Bien s'alimenter avant une séance de sport est essentiel pour maximiser les bénéfices de chaque entraînement. Quels aliments privilégier ou bannir pour brûler les calories tout en ayant la forme lors de l'entraînement ? Cet article vous offre des conseils pratiques, appuyés par les connaissances théoriques et l'expérience sportive de Fabrice Jeandesboz, diététicien-nutritionniste et ancien cycliste professionnel.

Macro et micronutriments : Les piliers de l'effort

Pour fonctionner correctement pendant l'activité physique, l'organisme puise son énergie dans les macronutriments : glucides, protéines et lipides.

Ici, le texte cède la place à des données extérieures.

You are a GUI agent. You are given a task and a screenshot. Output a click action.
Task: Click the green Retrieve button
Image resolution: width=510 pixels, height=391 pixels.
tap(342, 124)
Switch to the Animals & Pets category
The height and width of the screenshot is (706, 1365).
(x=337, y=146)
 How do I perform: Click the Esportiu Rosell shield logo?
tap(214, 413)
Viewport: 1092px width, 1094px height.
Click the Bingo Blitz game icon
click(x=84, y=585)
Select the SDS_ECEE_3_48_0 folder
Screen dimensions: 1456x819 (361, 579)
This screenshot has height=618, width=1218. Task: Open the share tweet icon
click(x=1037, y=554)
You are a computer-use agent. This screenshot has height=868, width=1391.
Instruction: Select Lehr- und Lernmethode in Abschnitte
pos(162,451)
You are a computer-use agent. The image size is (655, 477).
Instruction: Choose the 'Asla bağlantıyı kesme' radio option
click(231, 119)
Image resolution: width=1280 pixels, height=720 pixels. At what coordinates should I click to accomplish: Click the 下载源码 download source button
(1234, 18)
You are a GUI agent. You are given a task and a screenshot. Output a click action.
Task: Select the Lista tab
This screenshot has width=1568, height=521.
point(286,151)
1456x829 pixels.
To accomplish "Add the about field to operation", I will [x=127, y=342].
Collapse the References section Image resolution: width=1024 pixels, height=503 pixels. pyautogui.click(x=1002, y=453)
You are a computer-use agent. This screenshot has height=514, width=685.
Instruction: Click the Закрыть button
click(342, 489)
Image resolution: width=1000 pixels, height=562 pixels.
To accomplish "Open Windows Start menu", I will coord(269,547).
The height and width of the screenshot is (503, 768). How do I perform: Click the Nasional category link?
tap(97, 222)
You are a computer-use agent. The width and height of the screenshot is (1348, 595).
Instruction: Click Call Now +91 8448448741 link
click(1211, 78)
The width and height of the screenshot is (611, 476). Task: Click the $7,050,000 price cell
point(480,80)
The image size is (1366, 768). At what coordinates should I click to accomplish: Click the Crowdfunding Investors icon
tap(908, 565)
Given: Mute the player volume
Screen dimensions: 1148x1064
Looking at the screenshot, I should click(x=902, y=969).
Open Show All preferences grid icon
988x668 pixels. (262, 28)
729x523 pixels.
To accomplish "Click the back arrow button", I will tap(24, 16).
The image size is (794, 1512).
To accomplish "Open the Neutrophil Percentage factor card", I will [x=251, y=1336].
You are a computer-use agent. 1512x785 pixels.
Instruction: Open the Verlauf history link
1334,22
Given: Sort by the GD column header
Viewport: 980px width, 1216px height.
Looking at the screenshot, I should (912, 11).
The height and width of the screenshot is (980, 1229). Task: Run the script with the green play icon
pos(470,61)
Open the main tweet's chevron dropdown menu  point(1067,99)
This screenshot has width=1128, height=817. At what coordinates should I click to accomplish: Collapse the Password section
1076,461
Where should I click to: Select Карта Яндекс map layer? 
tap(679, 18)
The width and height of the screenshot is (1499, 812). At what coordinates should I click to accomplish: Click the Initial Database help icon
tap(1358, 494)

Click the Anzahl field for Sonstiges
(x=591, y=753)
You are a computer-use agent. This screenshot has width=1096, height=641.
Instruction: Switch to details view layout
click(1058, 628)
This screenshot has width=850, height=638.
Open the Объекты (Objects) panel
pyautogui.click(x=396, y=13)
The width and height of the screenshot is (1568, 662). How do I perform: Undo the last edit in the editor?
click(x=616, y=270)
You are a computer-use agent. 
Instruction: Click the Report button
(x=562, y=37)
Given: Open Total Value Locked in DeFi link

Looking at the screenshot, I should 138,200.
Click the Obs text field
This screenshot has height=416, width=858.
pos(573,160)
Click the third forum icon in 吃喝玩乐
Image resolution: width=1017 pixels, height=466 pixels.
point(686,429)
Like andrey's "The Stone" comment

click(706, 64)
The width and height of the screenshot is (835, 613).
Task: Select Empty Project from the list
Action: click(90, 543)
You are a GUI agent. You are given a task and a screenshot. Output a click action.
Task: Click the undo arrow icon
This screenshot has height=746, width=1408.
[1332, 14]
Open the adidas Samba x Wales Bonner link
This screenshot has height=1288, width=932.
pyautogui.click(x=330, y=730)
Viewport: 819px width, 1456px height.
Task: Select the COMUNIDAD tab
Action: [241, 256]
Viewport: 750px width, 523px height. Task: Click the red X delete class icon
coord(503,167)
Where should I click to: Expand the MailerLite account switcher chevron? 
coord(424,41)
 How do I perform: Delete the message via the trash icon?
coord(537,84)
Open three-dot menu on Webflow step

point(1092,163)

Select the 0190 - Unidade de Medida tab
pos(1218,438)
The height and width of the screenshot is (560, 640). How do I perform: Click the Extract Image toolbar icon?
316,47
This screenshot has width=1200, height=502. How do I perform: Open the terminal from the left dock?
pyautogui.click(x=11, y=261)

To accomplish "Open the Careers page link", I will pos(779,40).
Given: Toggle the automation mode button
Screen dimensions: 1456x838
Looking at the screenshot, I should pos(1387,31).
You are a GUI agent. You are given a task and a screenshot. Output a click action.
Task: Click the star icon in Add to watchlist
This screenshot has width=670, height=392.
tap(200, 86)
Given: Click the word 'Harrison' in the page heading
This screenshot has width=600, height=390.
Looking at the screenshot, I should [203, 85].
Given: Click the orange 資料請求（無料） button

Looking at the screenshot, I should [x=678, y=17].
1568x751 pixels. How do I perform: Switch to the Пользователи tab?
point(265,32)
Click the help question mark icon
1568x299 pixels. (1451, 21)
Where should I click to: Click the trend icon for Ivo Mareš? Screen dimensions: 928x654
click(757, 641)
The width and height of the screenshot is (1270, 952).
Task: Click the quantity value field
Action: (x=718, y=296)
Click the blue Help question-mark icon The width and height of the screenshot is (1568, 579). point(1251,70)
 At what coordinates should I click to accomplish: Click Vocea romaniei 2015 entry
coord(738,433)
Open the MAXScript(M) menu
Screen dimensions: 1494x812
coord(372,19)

  • Glucides : "Le glycogène est un glucide complexe stocké dans le foie et dans les muscles, utilisé en premier lieu par l'organisme lors d'efforts intensifs", explique Fabrice Jeandesboz. Un apport glucidique journalier de 6 à 10 grammes par kilogramme de poids est estimé nécessaire lors d'entraînements intensifs.
  • Lipides : Ils constituent une source d'énergie illimitée et sont mobilisés par le corps après environ 45 minutes d'effort.
  • Protéines : Lorsque les réserves de glycogène sont épuisées, l'organisme mobilise les protéines mises à sa disposition. Fabrice Jeandesboz recommande 2 grammes de protéines par kilogramme de poids lors des journées d'entraînements intenses.

La pratique sportive induisant une perte hydrique due à la transpiration, les principaux micronutriments utilisés par notre corps sont les minéraux tels que le calcium, le magnésium, ainsi que le sodium et le potassium (ces deux derniers permettent d'ailleurs la contraction musculaire).

Les micronutriments, tels que les vitamines et les minéraux, sont essentiels pour assurer le bon fonctionnement de l'organisme et doivent être présents en quantité suffisante afin de maintenir un bon équilibre corporel.

Manger avant le sport : Nécessité ou option ?

Plus que bon, manger avant de faire du sport est essentiel ! "L'alimentation constitue le carburant nécessaire à notre activité physique. Je compare souvent le·la sportif·ve à une voiture qui, pour avancer, a besoin d'un apport en énergie. Aussi, manger avant de faire du sport permet d'améliorer la qualité de nos efforts, d'éviter l'hypoglycémie, une fatigue prématurée, ou encore de faciliter notre récupération", rappelle le diététicien-nutritionniste.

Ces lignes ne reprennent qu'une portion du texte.